Figuly v. Knoll

Decision Date08 July 1982
Citation449 A.2d 564,185 N.J.Super. 477
PartiesSusan C. FIGULY and Holly Feinson, Plaintiffs, v. John M. KNOLL and Charles R. Knoll and Glen Longfield, Defendants.
CourtNew Jersey Superior Court

Thomas J. DiChiara, Red Bank, for plaintiffs (Drazin & Warshaw, Red Bank, attorneys).

Dennis J. Melofchik, Asbury Park, for defendant Glen Longfield (Campbell, Foley, Lee, Murphy & Cernigliaro, Asbury Park, attorneys).

No one appeared on behalf of defendants John M. Knoll and Charles R. Knoll.

SHEBELL, A. J. S. C.

Defendant Longfield moves for summary judgment asserting that no cause of action may be maintained in New Jersey as a matter of law against a noncommercial resident who conducts a social affair and negligently allows a social guest to become intoxicated, thereby causing injury to another while operating a motor vehicle.

Defendant Longfield conducted a party upon rented premises where he resided. Codefendant Knoll was an invited guest in attendance for over five hours. Plaintiff alleges that defendant Knoll was served alcoholic beverages during that time and that he became obviously drunk after consuming approximately one dozen drinks of vodka and tonic. Defendant Longfield had previously worked as a commercial bartender and knew defendant Knoll from that work. Longfield classified Knoll as an alcoholic or close to it and acknowledged his ability to recognize various stages of intoxication when they were present in Knoll.

Summary judgment may be granted only if there is no genuine issue as to any material fact and the moving party is entitled to judgment as a matter of law; all doubts must be resolved against the moving party. R. 4:46-2; United Advertising Corp. v. Metuchen, 35 N.J. 193, 172 A.2d 429 (1961).

This court does not find that plaintiff's suit is barred as a matter of law. In 1959 the New Jersey Supreme Court in Rappaport v. Nichols, 31 N.J. 188, 156 A.2d 1 (1959), recognized a cause of action where a tavern keeper unlawfully and negligently sold alcoholic beverages to a minor causing intoxication which in turn contributed to his negligent operation of a motor vehicle at the time of an accident which caused the death of a third party. The Rappaport doctrine was further applied by the Supreme Court in Soronen v. Olde Milford Inn, Inc., 46 N.J. 582, 218 A.2d 630 (1966), so as to extend the doctrine to intoxicated adults as well as minors where the tavern keeper knew or should have known that the patron was intoxicated when the service occurred.

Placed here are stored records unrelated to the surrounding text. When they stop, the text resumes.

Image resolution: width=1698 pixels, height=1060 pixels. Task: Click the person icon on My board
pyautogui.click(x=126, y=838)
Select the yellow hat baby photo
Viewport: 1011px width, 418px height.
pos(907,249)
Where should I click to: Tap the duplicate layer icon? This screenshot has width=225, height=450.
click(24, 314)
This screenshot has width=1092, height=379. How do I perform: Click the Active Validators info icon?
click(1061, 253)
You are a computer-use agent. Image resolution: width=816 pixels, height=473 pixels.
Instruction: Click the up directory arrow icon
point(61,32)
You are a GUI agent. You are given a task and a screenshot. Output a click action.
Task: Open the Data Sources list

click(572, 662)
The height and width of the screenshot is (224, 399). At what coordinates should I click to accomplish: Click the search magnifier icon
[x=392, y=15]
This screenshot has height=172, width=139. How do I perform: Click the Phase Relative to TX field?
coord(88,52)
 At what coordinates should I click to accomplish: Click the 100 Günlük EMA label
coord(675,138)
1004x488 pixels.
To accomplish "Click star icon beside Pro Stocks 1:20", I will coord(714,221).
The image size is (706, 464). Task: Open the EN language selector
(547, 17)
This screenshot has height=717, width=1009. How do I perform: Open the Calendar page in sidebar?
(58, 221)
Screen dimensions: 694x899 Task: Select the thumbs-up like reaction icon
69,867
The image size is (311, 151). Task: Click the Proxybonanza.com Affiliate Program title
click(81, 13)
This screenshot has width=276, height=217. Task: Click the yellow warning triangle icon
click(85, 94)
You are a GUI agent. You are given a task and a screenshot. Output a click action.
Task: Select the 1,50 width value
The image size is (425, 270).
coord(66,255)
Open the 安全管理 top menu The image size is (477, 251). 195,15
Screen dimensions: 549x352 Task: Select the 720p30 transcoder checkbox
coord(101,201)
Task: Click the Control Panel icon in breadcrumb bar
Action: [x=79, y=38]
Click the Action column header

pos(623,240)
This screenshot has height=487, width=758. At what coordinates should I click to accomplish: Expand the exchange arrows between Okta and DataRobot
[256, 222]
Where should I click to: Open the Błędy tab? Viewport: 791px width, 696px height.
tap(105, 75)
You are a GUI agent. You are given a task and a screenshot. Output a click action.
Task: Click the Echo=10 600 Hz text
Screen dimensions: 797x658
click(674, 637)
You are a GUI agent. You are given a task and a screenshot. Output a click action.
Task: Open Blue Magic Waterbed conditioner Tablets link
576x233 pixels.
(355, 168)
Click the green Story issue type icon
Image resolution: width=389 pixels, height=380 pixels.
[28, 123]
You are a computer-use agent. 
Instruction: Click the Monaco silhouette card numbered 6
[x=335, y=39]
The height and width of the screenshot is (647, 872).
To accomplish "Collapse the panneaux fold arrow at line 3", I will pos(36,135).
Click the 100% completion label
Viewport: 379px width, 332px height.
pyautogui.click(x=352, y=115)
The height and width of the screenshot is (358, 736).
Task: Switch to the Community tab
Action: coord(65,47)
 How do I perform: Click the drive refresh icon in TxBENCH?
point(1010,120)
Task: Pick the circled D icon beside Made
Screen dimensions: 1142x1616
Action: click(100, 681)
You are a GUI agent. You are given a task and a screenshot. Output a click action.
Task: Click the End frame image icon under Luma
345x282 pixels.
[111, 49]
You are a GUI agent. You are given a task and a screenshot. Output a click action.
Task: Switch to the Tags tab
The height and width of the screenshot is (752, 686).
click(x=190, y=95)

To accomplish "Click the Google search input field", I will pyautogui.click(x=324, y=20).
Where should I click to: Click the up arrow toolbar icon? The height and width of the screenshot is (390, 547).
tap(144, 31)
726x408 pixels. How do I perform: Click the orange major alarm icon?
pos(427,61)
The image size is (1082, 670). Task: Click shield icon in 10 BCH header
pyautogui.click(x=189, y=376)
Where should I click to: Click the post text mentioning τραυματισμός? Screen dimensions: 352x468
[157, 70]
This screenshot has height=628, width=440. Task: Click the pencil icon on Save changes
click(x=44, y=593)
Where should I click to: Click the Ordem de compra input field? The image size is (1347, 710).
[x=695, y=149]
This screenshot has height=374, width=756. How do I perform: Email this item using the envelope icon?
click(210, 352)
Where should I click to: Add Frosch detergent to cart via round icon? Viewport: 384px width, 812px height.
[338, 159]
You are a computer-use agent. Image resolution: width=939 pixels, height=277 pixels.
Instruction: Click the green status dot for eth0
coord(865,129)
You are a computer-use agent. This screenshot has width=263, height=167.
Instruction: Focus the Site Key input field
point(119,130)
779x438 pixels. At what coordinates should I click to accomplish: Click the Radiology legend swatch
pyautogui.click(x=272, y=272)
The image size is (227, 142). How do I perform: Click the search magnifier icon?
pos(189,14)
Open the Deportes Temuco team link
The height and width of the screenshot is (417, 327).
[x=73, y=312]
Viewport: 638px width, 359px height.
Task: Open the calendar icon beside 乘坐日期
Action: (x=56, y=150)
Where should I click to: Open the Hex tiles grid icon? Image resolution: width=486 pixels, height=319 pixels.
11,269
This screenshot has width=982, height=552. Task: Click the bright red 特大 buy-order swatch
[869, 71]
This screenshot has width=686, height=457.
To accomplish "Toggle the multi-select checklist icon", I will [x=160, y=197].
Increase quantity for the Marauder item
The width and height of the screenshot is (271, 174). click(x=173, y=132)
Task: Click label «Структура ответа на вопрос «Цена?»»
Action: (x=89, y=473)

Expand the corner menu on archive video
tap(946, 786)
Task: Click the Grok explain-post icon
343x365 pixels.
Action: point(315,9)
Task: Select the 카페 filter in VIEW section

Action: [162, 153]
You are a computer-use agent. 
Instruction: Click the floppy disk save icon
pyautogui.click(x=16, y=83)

The Appellate Division in Linn v. Rand, 140 N.J.Super. 212, 356 A.2d 15 (1976), stated:

The forward-looking and far-reaching philosophy expressed in Rappaport should also be applicable to negligent social hosts and should not be limited to holders of liquor licenses and their employees. [At 216, 356 A.2d 15]

While Linn dealt with the serving of alcohol to a minor while a social guest at defendant's home and imposed liability, there is nothing in the reasoning thereof which would limit the application of the doctrine set forth therein to minors any more than it could be argued...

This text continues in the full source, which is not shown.